-- Text for analysis --
━━━━━━

This should provide seamless assists to growing the Nigerian economy and raising the Gross Domestic Product. The assurance of quick and easy delivery of goods is a great contributor to achieving the greatest good for the greatest number of Nigerian citizens.
The Minister of Transportation should have a word with either the Commissioner of Works and Housing or even the Governor of Oyo State to construct a “civilised” approach from the city to the Ibadan station of the rail line.
There should be easy access and exit to the railway station. This lack is discouraging many who would have loved to travel between Ibadan and Lagos by rail.
A recent report indicated that on Saturday, February 12, 2022, a train ride between Lagos and Ibadan was interrupted because some criminal elements vandalised the rail track. This is dangerous and demoralising.
It is also important to site petroleum products depots and dealerships at strategic locations so that tankers and railways can have easy access to the storage depots and strategic reserves.
One must admit, though, that aviation fuel is already strategically sited near airports. And petrol filling stations are reasonably spread out across the country, though it’s quite inadequate in most of the Northern part of Nigeria where, in some places, water tanks suffice as petrol stations!
In addition to rehabilitation of major road and rail arteries, the government needs to speedily complete the East-West Coastal Road and the Calabar-Lagos rail line to link entire Southern Nigeria, though one must be realistic that the current administration cannot accomplish these in less than 15 months to its exit.
You will agree that the Second Niger Bridge, that links Eastern Nigeria and Western Nigeria, and the Niger Bridge that links Northern Nigeria to Southern Nigeria, are certainly inadequate to cope with the demands of the Nigerian economy.
Also roads, rail lines and bridges should be construed to link North East to North West, the entire band across the Middle Belt and diagonal routes from both the North East to the South West and the North West, through the South East to the South-South.
And if Nigeria is interested in taking advantage of the huge market in the Economic Community of West African States and the Africa Union, the government should offer to extend its road and rail networks to all the countries–Benin Republic, Niger Republic, Chad and The Cameroons– with which it has common borders.
The Dwight D. Eisenhower National System of Interstate and Defense Highway of America, sometimes simply referred to as the Interstate System, is a nationwide network of roads that run throughout the length and breadth of America.
This network of roads that serves major airports, military bases, rail or truck terminals, oil and gas storage and pipelines, even hospitals, is complemented by the Amtrak railway line. The idea is to enable any American to be able to move with minimal hindrance and to access whatever they need to survive as human beings.
These days, Americans do not only want to move themselves and their goods across the country, they want to move their data with ease and speed. That explains why Internet access for all Americans became a matter of national policy and politics.

━━━━━━

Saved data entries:
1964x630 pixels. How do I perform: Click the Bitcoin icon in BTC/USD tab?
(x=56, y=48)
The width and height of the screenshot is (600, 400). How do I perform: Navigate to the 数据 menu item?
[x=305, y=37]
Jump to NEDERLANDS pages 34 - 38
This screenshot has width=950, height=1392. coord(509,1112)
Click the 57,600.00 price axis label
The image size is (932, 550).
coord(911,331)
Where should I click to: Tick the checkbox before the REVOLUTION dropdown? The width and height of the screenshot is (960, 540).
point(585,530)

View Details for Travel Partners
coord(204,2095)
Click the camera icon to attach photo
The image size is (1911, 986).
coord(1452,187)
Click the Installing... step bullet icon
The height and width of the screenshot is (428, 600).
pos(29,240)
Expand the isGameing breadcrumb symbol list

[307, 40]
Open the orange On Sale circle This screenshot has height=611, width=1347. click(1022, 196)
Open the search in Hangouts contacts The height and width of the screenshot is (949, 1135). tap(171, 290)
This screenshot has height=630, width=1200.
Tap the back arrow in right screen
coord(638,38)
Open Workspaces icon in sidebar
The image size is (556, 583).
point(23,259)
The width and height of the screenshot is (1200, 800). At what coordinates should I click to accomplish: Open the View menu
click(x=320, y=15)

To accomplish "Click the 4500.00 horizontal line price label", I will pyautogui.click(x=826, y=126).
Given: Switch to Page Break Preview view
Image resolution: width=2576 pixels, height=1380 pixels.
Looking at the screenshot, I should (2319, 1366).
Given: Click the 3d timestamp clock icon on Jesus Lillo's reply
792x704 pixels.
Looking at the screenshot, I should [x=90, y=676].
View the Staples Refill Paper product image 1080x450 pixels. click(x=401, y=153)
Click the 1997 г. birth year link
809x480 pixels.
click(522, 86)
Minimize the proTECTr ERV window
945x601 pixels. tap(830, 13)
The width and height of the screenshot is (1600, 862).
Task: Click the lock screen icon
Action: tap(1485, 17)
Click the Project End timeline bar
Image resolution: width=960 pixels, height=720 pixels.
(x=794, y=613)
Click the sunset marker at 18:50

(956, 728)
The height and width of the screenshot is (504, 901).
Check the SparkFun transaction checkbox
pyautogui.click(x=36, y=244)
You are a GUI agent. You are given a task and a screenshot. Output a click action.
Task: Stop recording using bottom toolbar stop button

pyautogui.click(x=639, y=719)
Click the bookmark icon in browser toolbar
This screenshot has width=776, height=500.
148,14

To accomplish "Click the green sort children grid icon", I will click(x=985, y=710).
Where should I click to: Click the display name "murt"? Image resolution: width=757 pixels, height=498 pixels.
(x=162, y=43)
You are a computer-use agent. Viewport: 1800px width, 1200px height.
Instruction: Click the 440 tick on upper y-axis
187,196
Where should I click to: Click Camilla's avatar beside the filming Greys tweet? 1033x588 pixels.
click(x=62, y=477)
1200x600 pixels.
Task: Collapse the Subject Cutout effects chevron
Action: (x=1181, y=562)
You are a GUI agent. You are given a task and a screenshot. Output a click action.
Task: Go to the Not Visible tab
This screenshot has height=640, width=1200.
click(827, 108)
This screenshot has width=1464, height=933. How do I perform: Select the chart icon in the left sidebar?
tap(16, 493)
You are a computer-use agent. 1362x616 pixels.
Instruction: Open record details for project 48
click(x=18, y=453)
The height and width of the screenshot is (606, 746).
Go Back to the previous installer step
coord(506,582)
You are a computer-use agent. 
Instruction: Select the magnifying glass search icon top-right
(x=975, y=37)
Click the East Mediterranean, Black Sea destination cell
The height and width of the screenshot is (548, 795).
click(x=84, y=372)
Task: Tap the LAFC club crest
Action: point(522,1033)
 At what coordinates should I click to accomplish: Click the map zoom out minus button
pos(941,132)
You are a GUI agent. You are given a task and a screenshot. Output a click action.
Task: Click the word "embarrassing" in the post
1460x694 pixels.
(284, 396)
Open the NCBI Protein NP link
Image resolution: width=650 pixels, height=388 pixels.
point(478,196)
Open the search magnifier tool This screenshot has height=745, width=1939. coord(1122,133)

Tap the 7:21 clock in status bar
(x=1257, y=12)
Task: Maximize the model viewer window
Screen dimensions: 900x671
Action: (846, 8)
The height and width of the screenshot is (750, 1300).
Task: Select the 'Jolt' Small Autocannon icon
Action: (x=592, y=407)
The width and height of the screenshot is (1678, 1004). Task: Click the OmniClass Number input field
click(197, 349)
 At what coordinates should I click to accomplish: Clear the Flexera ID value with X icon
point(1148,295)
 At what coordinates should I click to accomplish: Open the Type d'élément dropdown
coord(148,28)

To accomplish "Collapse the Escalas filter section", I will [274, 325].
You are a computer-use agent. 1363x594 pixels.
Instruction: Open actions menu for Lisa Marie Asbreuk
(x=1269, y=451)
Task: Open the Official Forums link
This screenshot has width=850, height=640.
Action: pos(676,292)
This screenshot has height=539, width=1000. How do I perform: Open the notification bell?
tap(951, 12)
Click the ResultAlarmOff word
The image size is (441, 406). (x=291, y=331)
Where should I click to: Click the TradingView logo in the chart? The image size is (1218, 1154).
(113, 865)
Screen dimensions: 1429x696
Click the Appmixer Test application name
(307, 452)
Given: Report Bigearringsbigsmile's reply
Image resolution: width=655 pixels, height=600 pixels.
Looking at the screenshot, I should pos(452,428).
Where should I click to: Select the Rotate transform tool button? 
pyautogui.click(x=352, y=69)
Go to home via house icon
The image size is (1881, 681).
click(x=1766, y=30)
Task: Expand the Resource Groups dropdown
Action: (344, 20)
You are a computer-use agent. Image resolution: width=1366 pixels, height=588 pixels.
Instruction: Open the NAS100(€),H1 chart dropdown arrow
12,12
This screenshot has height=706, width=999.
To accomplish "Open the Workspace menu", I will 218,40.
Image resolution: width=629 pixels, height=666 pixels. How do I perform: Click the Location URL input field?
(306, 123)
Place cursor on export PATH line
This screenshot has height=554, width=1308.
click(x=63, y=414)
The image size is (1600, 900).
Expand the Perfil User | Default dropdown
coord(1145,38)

━━━━━━

-- Questions on the material --
1. Could you set down the stretch of the article on Nigerian transport from "There should be" through "dangerous and demoralising."?
2. According to the article on Nigerian transport, why should petroleum products depots and dealerships be sited at strategic locations? Answer in one to three sentences.

-- Answers to the tasks --
1.
There should be easy access and exit to the railway station. This lack is discouraging many who would have loved to travel between Ibadan and Lagos by rail.
A recent report indicated that on Saturday, February 12, 2022, a train ride between Lagos and Ibadan was interrupted because some criminal elements vandalised the rail track. This is dangerous and demoralising.

2. They should be sited strategically so that tankers and railways can have easy access to the storage depots and strategic reserves.